-- begin PAGE EXCERPT --

I read Sparrow's post to you yesterday and it inspired in me the " desire " to

post what I did. I think the post should have been to you and not Sparrow, but

my intuitive faculties are not the greatest or things just get haywire in my

mind. I should have put your name in the heading and wrote it to you, instead of

Sparrow. It was a big mistake on my part, because I knew you had been posting on

the christian kundalini group. I did not mean it, the way you took it Sparrow

and I was not and never have been offended by anything you have said. I am not

normally or at least used not to be a very emotional person....from years of

holding my emotions in I would think. So Sparrow I apologize again for my over

emotional reaction to your explaining. To me it did seem you were offended by

what I posted and it was not my intent to offend you. I definitely was not

wanting some religious debate with you or anyone else. It does not matter to me

what other people's beliefs are, or what color of skin or what country they are

from. I do not even think in those terms. To me they are all my brothers and

sisters and we have much to learn and experience through each other.

-- end PAGE EXCERPT --
-- begin LISTING --

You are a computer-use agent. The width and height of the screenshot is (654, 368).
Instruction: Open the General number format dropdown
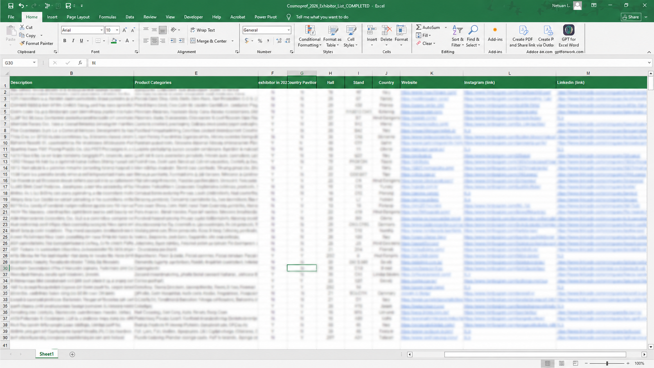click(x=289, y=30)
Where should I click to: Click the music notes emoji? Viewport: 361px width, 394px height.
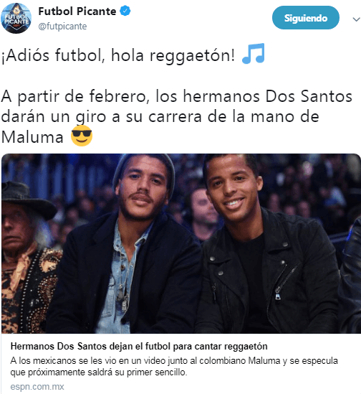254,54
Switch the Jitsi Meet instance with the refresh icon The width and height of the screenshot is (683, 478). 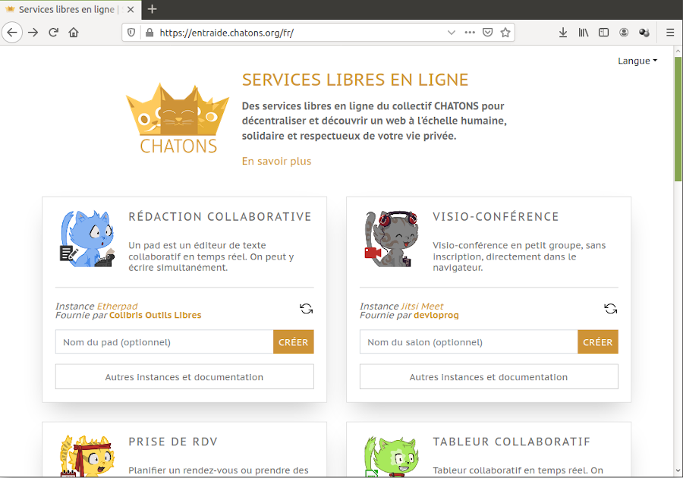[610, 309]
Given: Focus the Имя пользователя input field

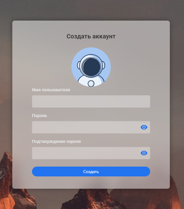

-- end LISTING --

• [SET PROBLEM 1] In the apology post to Sparrow, rewrite the part that opens with the words "holding my emotions" and closes with "through each other.", substituting "friends" for "brothers".
• [SET PROBLEM 2] Extend the apology post to Sparrow, picking up right after its last sentence.

• [EXPECTED ANSWER 1]
holding my emotions in I would think. So Sparrow I apologize again for my over

emotional reaction to your explaining. To me it did seem you were offended by

what I posted and it was not my intent to offend you. I definitely was not

wanting some religious debate with you or anyone else. It does not matter to me

what other people's beliefs are, or what color of skin or what country they are

from. I do not even think in those terms. To me they are all my friends and

sisters and we have much to learn and experience through each other.

• [EXPECTED ANSWER 2]
 

Julia, in all my crying yesterday I finally realized why it is so hard for me to

see the Holy Spirit as the same as Shakti/K-ma. I did not have a good father

relationship and not a real good mother either. I was very close to my granny

though...at least had that. I had a lot of anger for my dad because of the way

he treated her, my mom, me, and my youngest brother. I don't know why he was so

mean to my little brother, I guess because he was so much younger than my older

brothers and he could not do as much work as they did. He only had all of us so

as to have free farmhands, he didn't really care about any of us, only what work

we could do. I don't know why he had such dislike for me either, it sure wasn't

because I did not do my share of the work. I did more than my share trying hard

to get him to like me.

 

When I was baptized by the Holy Spirit, He came to me in the form of a loving

father, giving to me what I was missing. So it is very hard for me to switch now

and see Him as female after all these years. I still need Him as Father.

 

Love & light to all,

Linda

 

, Julia Ahern <jajahern

wrote:

>

> I know I said I would not reply and only read and read but I couldn't

resist... Hi Linda..

> What you say is very interesting... I think the Holy spirit is quite neglected

in Christianity...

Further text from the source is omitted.